La idealización es una trampa ya que disocia la imagen mítica de la persona real, con sus defectos, luchas, problemas y contradicciones. La idealización también conduce fácilmente a justificar la propia inacción. El razonamiento inconsciente es que la tarea del liderazgo es para aquellos grandes endiosados y nos exime a los comunes terrenales.
Ni duda me cabe que Gandhi ejerció el liderazgo magistralmente; sin embargo, poca justicia se le hace a sus enseñanzas cuando se presentan sus logros disociados de su proceso de desarrollo personal. La lucha personal del prócer incluyó duras batallas personales y, desde luego, grandes equivocaciones. Lo que hizo grande a Gandhi no fue ser el Mahatma sino el camino que lo acercó a ese estatus.
Sostengo que en la medida en que entiendo el proceso de potenciación personal y des-idealizo a los considerados grandes líderes me acerco a la posibilidad de cultivar en mí las habilidades y actitudes del liderazgo efectivo.
Es frecuente también el escuchar declaraciones que señalan “ya no hay líderes” o “hacen falta líderes”. El trasfondo de la declaración es la misma que lleva al cuestionamiento discutido arriba. El inconsciente colectivo clama por figuras míticas idealizadas en las lecciones de historia patria y en las leyendas populares. Cuando se sopesan los personajes del entorno actual contra aquellas figuras idealizadas las calificaciones son muy bajas; pero ¿quién podría estar a la altura de estándares inalcanzables? Ciertamente no lo están ni los mismos personajes idealizados al escudriñarlos en carne y hueso.
En nuestras culturas latinas la idealización del liderazgo se agrava con la pasividad y dependencia que hemos cultivado ante nuestra sujeción histórica a estructuras de poder paternalista, tanto en el ámbito social, como en el organizacional y en el familiar. Nuestra dependencia de figuras patriarcales se manifiesta en la búsqueda constante del caudillo, esperando que el nuevo presidente, líder sindical, gerente o director “ahora sí nos saque del hoyo”. Tendemos a sentirnos indefensos y a esperar que un héroe nos rescate. La idealización con dependencia no nos permite descubrir que aquellas actitudes y comportamientos del liderazgo efectivo están a nuestro alcance.

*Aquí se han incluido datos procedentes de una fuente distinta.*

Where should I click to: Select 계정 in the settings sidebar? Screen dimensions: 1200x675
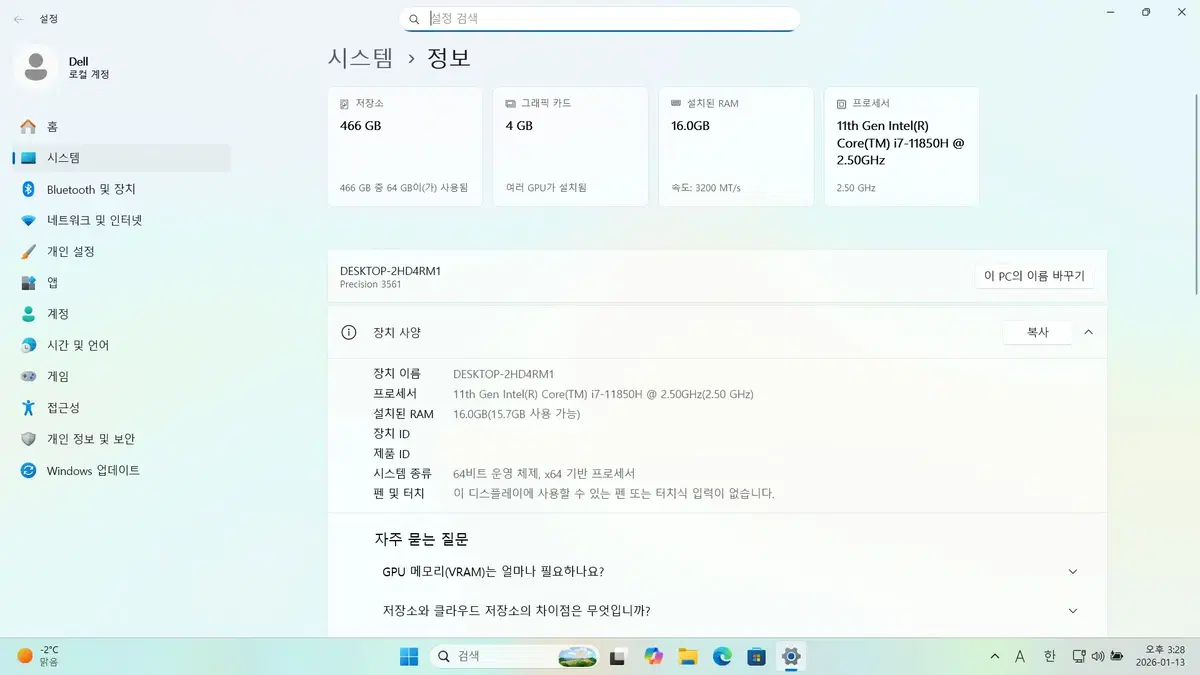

Sostengo que para combatir la idealización de los grandes líderes debemos cambiar el foco del estudio del líder al del fenómeno del liderazgo. Siguiendo las directrices de Thomas Gordon (LET: Líderes eficaz y técnicamente preparados), líder es todo aquel que tiene la responsabilidad de dirigir un grupo. Por lo tanto declaro que soy un líder: ya que tengo en momentos la responsabilidad de dirigir grupos de estudiantes, de maestros, de participantes en mis cursos, de mi familia y de varios grupos a los que pertenezco. Declaro que he nacido y me he estado formando y lo seguiré haciendo.